= Beginning of Section =

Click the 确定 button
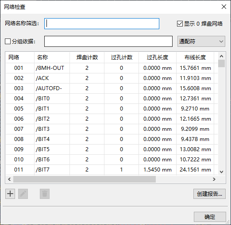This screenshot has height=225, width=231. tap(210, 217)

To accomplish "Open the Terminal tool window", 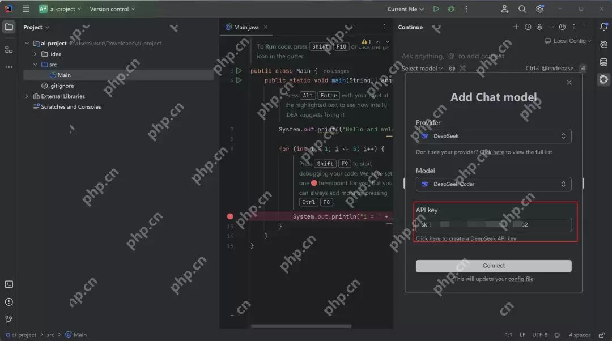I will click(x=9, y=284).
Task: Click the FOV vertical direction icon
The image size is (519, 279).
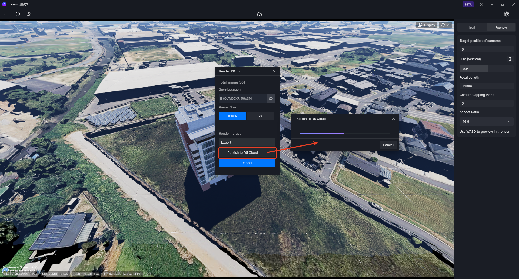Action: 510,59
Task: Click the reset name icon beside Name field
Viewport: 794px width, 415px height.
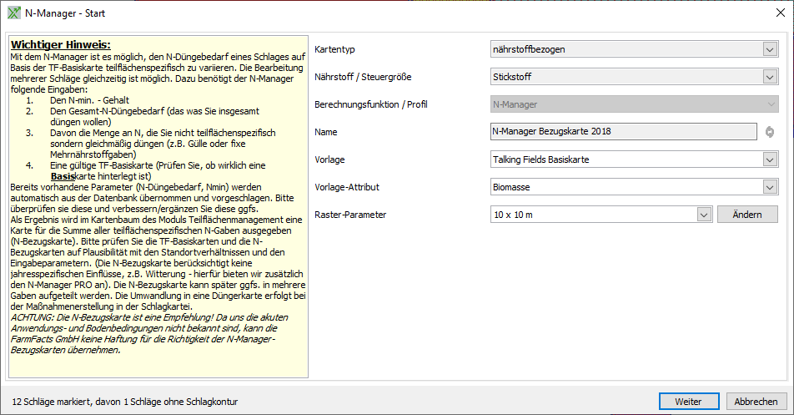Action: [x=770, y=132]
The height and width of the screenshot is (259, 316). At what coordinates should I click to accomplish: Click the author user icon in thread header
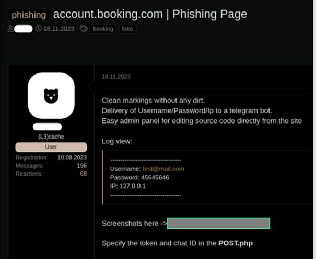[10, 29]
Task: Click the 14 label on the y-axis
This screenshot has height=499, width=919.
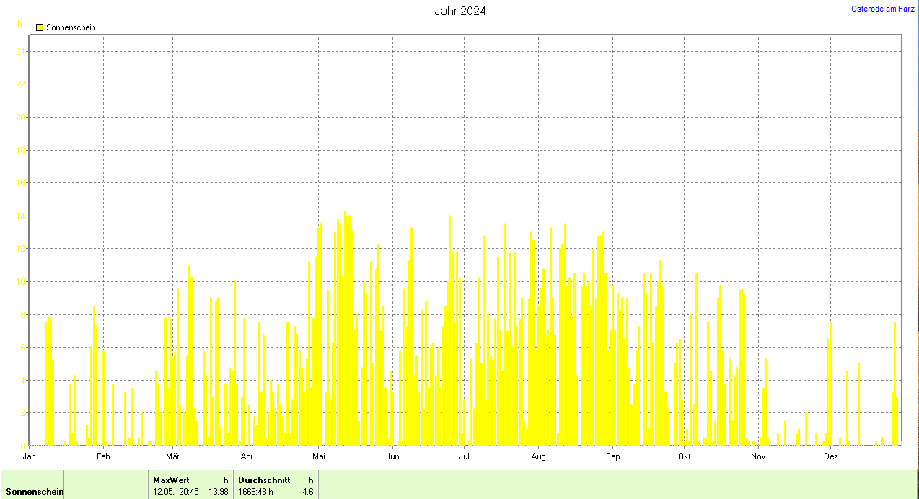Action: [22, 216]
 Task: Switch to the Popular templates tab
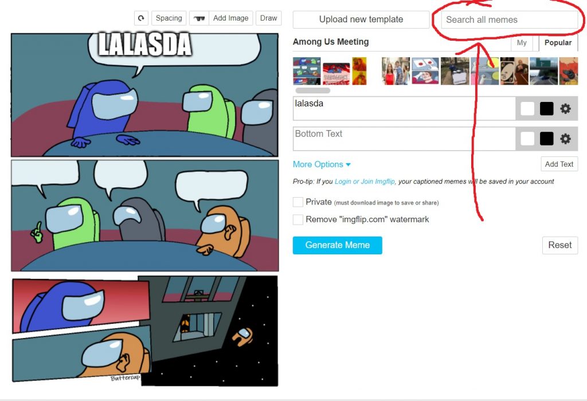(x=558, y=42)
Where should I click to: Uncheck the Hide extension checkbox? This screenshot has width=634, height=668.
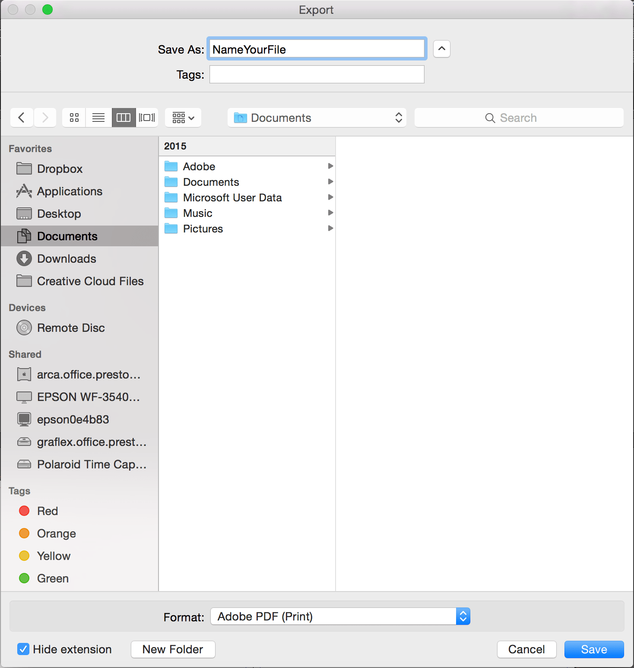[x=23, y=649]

= End of Section =

→ Instructions for the task: Only the lines from the line with "Task: Click the reset" to the end of the records should be repeated, exactly and without pictures.

→ Expected answer:
Task: Click the reset name icon beside Name field
Viewport: 794px width, 415px height.
Action: [x=770, y=132]
The height and width of the screenshot is (259, 316). At what coordinates should I click to accomplish: Click the author user icon in thread header
[10, 29]
Task: Click the 14 label on the y-axis
This screenshot has height=499, width=919.
Action: [22, 216]
 Task: Switch to the Popular templates tab
(x=558, y=42)
Where should I click to: Uncheck the Hide extension checkbox? This screenshot has width=634, height=668.
[x=23, y=649]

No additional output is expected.